__WHAT THIS TASK INVOLVES__: Extract all lines that hold "screenshot" from the records below.
-- RECORD SET follows --
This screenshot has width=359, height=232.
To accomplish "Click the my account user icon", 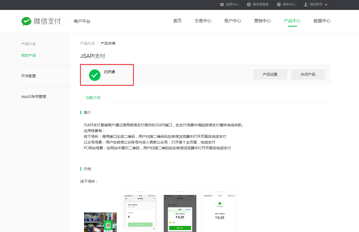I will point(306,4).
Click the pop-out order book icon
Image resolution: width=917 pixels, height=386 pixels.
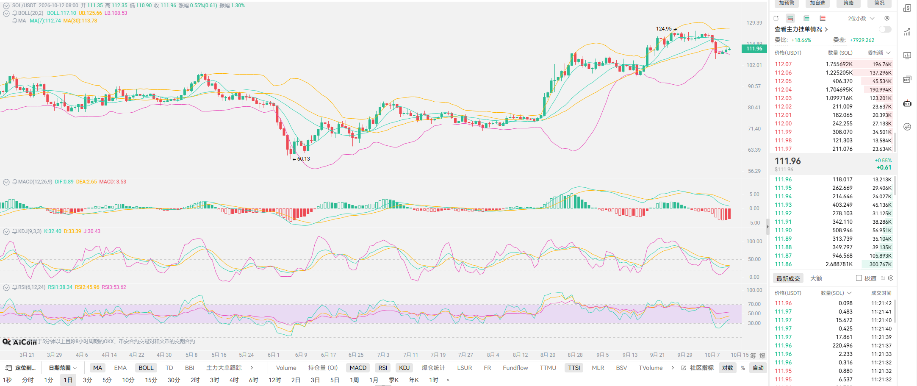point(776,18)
-- RECORD SET concluded --
-- RECORD SET follows --
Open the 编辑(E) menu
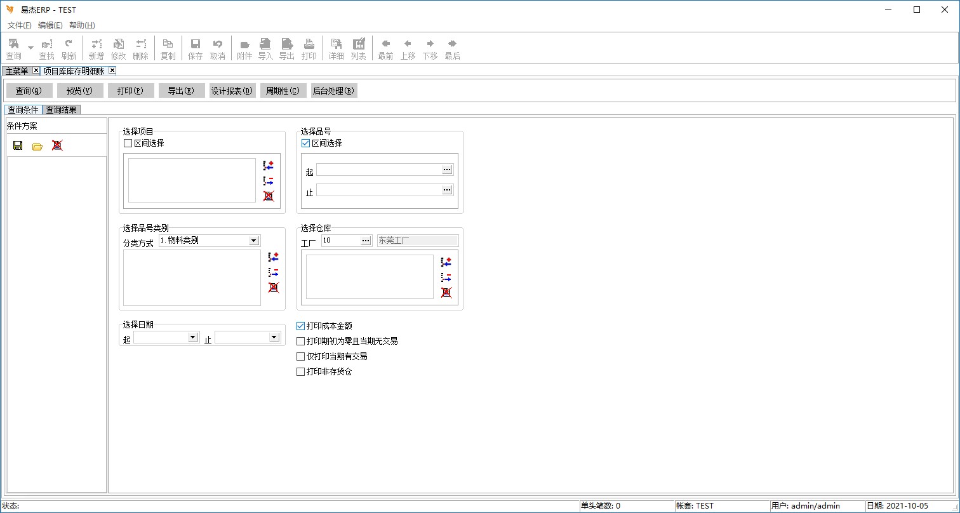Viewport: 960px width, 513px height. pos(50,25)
-- RECORD SET concluded --
-- RECORD SET follows --
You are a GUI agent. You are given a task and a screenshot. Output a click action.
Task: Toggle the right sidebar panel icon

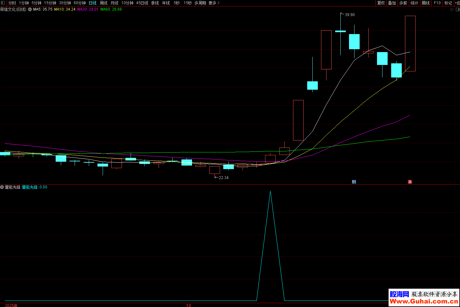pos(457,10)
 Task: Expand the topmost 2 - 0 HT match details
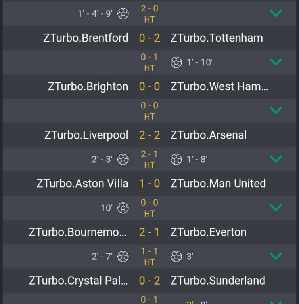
-- RECORD SET concluded --
__YOUR RESPONSE__:
This screenshot has width=359, height=232.
You are a GUI agent. You are given a task and a screenshot. Output a click action.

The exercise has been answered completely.